_DATA FOR REVIEW:_
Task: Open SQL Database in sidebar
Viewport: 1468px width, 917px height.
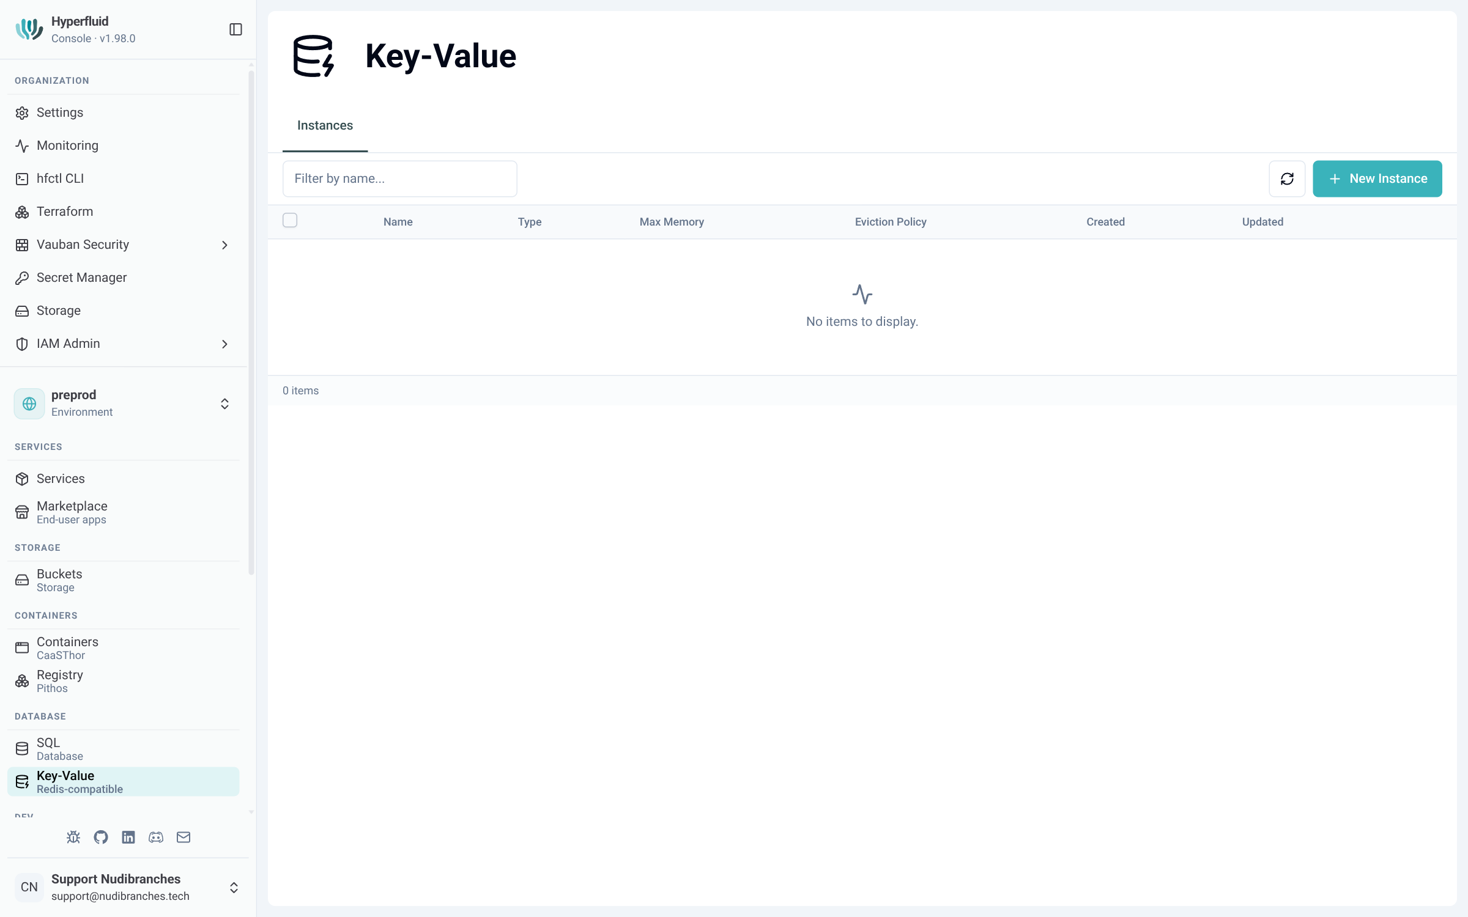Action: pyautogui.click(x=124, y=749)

==

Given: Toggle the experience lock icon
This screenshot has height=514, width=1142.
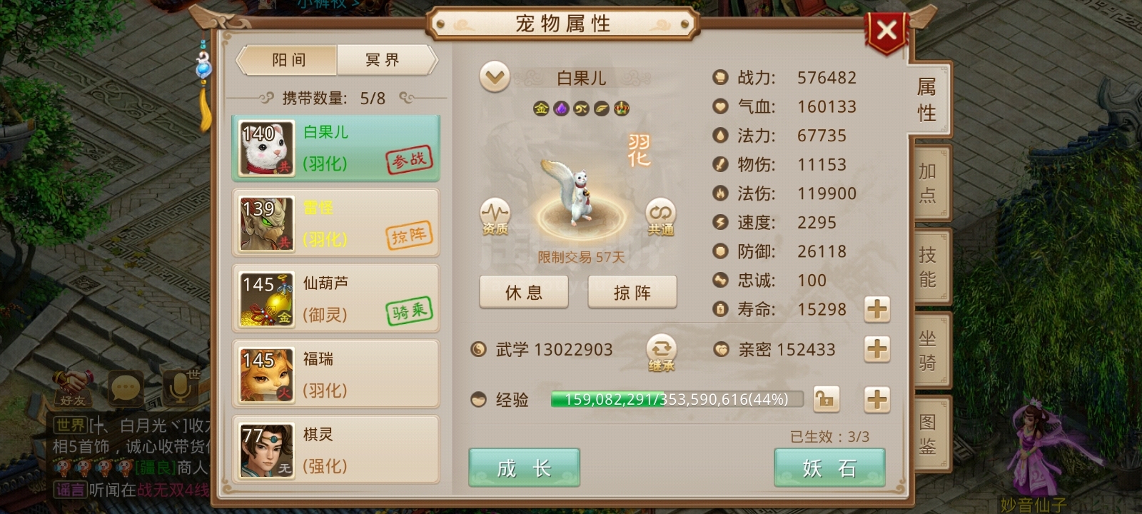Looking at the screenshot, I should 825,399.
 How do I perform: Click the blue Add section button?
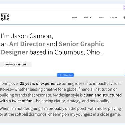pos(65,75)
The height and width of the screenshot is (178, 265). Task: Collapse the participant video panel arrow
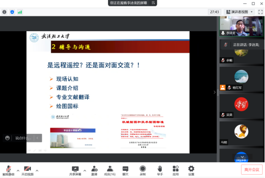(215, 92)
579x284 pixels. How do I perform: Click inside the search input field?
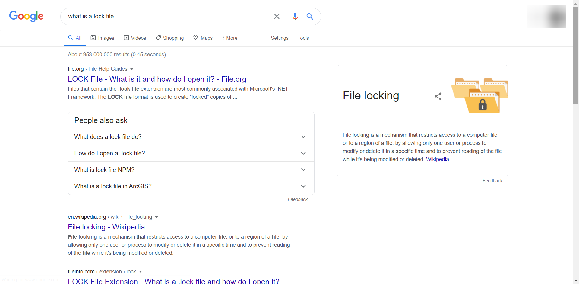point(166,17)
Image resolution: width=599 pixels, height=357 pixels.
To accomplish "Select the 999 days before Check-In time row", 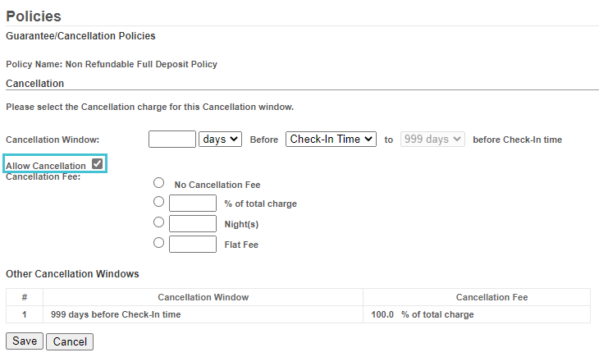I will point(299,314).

==

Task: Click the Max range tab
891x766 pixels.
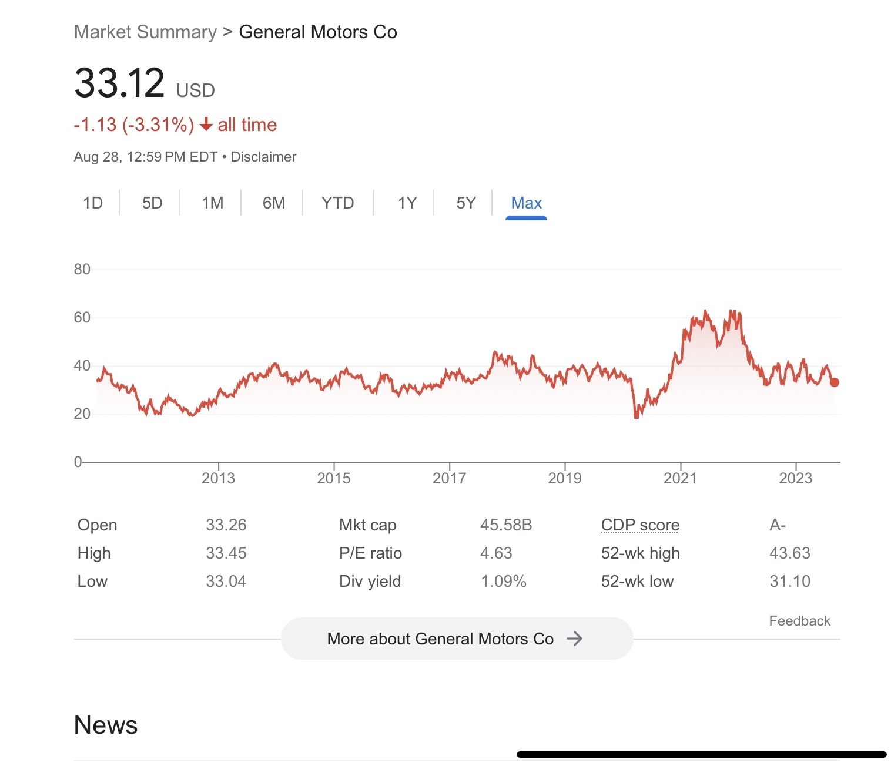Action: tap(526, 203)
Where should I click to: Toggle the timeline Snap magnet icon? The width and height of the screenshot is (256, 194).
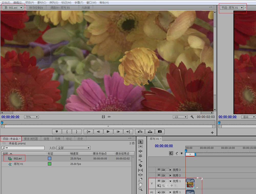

_BRIEF:_ All lines in the records with the string "icon" should be copied out.

_EXERCISE RESULT:_
Given: Toggle the experience lock icon
Where should I click to: Toggle the timeline Snap magnet icon? The width and height of the screenshot is (256, 194).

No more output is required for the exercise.